If you design the system from the outset to work with an actual PLC/SCADA or similar (the typical solution for hooking up to big industrial machinery of that sort) that's a bit less likely to come up as an issue, and the hardware will actually be designed for that kind of environment.
Yes, if you ignore everything that was discussed, invent time travel do you can "design the system from the outset" as the prescient you are, and pretend anyone was talking about greenfield, you get to be right. Good for you...some people just need the 'win'.
It's a simple enough implementation that implicitly helps document how SDL is supposed to work (DOS being a well understood platform by now). Plenty of reasons to maintain it based on that alone.
The thing is that AI is still more akin to a glorified autocomplete than something that can really supersede your skills. Proprietary model suppliers are constantly trying to obscure this basic underlying fact, without much success (much of the unpredictable shifts you see in proprietary AI behavior ultimately boils down to this); so it becomes far more crystal-clear when using open models that really are a pure commodity.
yeah, I think there's the marketing and then there's the actual true utility. AI isn't a better computer program. It's not going to be able to do everything you want autonomously. But, it's pretty good at some stuff!

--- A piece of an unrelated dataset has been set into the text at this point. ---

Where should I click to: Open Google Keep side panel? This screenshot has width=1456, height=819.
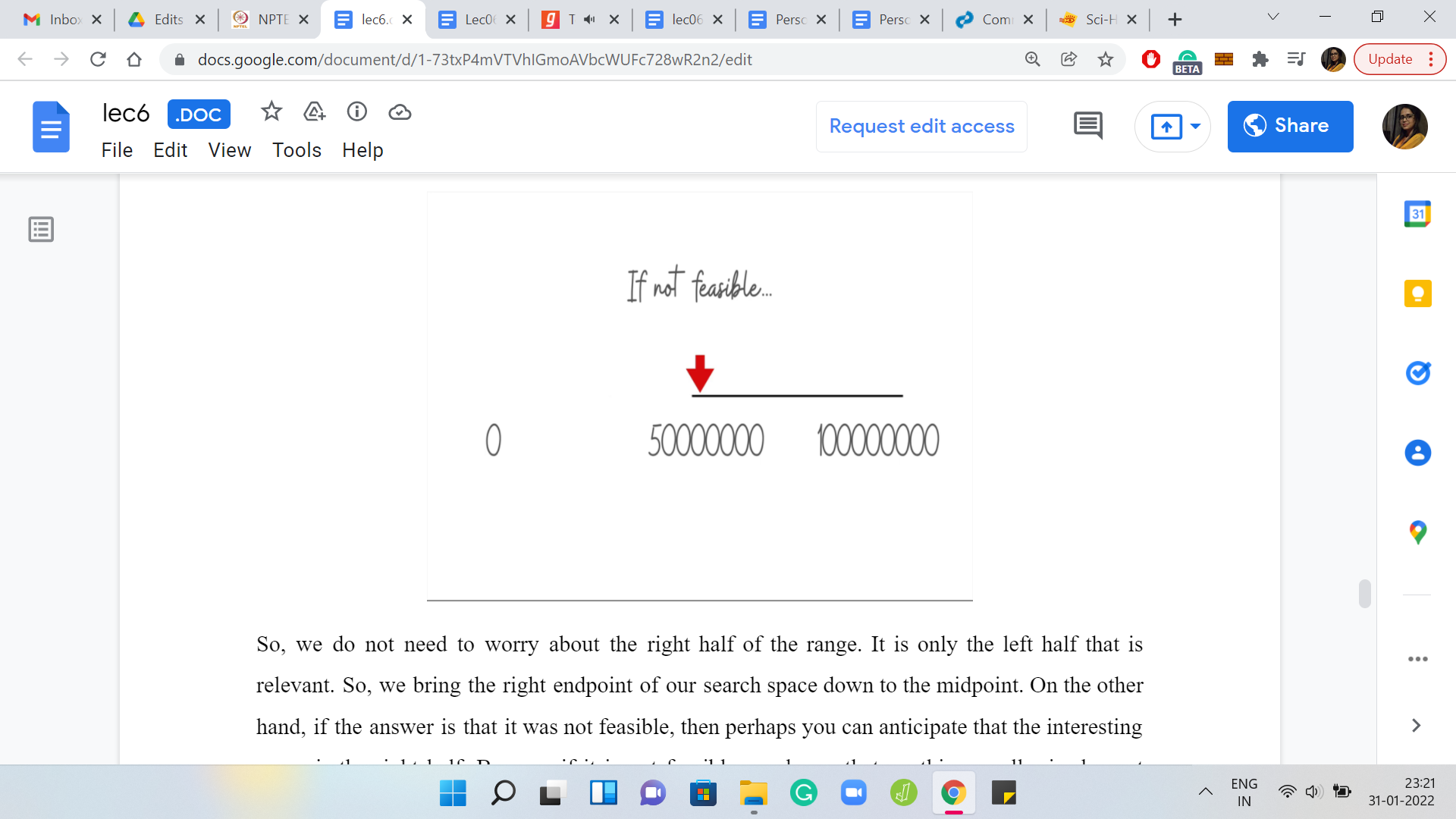coord(1417,293)
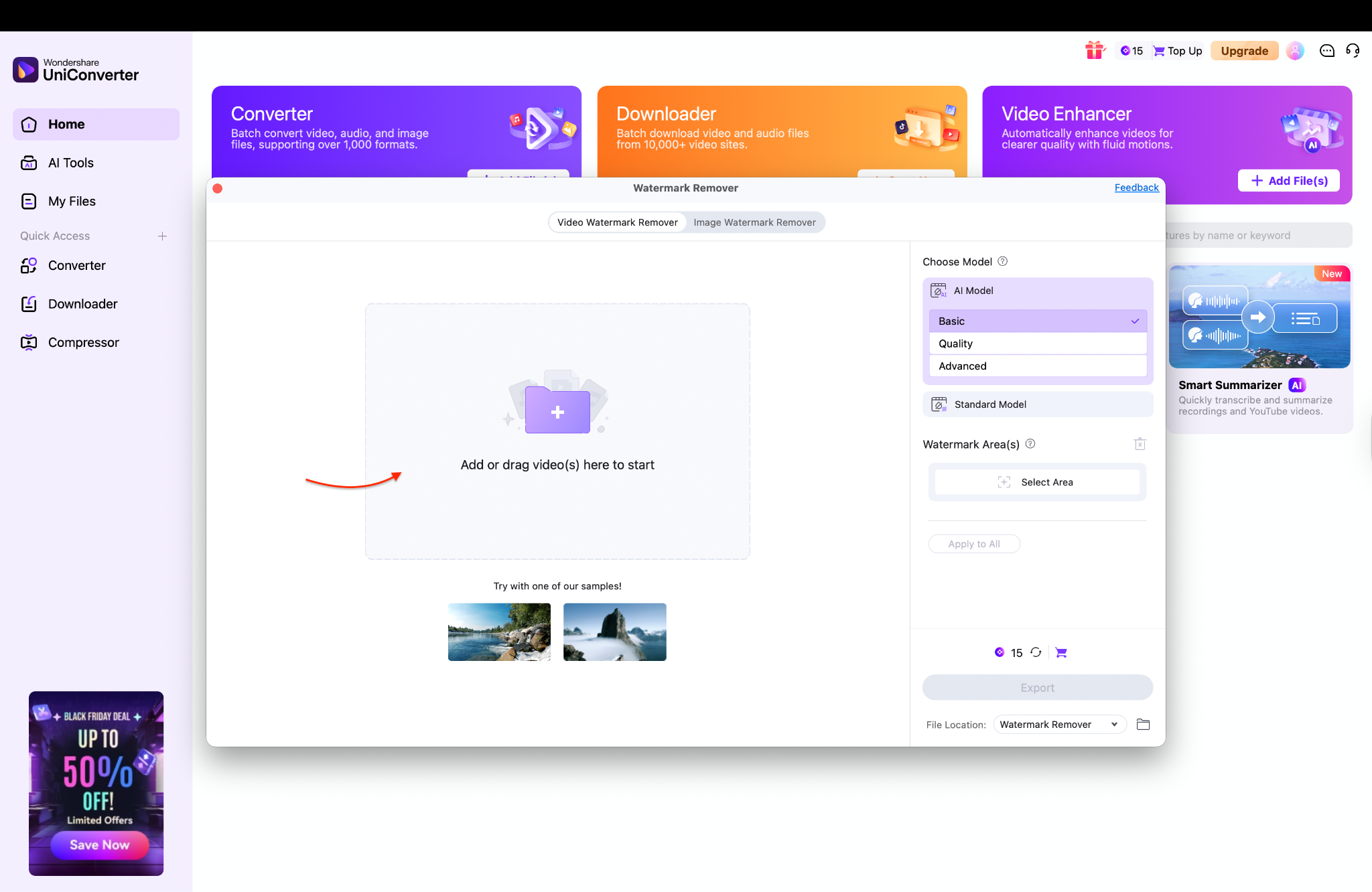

You can already run inference on ordinary hardware but if you want workable throughput you're limited to small models, and these have very poor world-knowledge.
$10K should be enough to pay for a 512GB RAM machine which in combination with partial SSD offload for the remaining memory requirements should be able to run SOTA models like DS4-Pro or Kimi 2.6 at workable speed. It depends whether MoE weights have enough locality over time that the SSD offload part is ultimately a minor factor.
(If you are willing to let the machine work mostly overnight/unattended, with only incidental and sporadic human intervention, you could even decrease that memory requirement a bit.)
As a typical example DeepSeek v4-pro has 59B active params at mostly FP4 size, so it needs to "find" around 30GB worth of params in RAM per inferred token. On a 512GB total RAM machine, most of those params will actually be cached in RAM (model size on disk is around 862GB), so assuming for the sake of argument that MoE expert selection is completely random and unpredictable, around 15GB in total have to be fetched from storage per token. If MoE selection is not completely random and there's enough locality, that figure actually improves quite a bit and inference becomes quite workable.
I've never seen reports of this kind of setup being able to deliver more than low single-digit tokens per second. That's certainly not usable interactively, and only of limited utility for "leave it to think overnight" tasks. Am I missing something?
Also, I don't know of a general solution to streaming models from disk. Is there an inference engine that has this built-in in a way that is generally applicable for any model? I know (I mean, I've seen people say it, I haven't tried it) you can use swap memory with CPU offloading in llama.cpp, and I can imagine that would probably work...but definitely slowly. I don't know if it automatically handles putting the most important routing layers on the GPU before offloading other stuff to system RAM/swap, though. I know system RAM would, over time, come to hold the hottest selection of layers most of the time as that's how swap works. Some people seem to be manually splitting up the layers and distributing them across GPU and system RAM.
Have you actually done this? On what hardware? With what inference engine?
Because it's even less useful than a washing machine. Unless you trust a frickin' humanoid robot doing your house chores, which is batshit insane as things stand.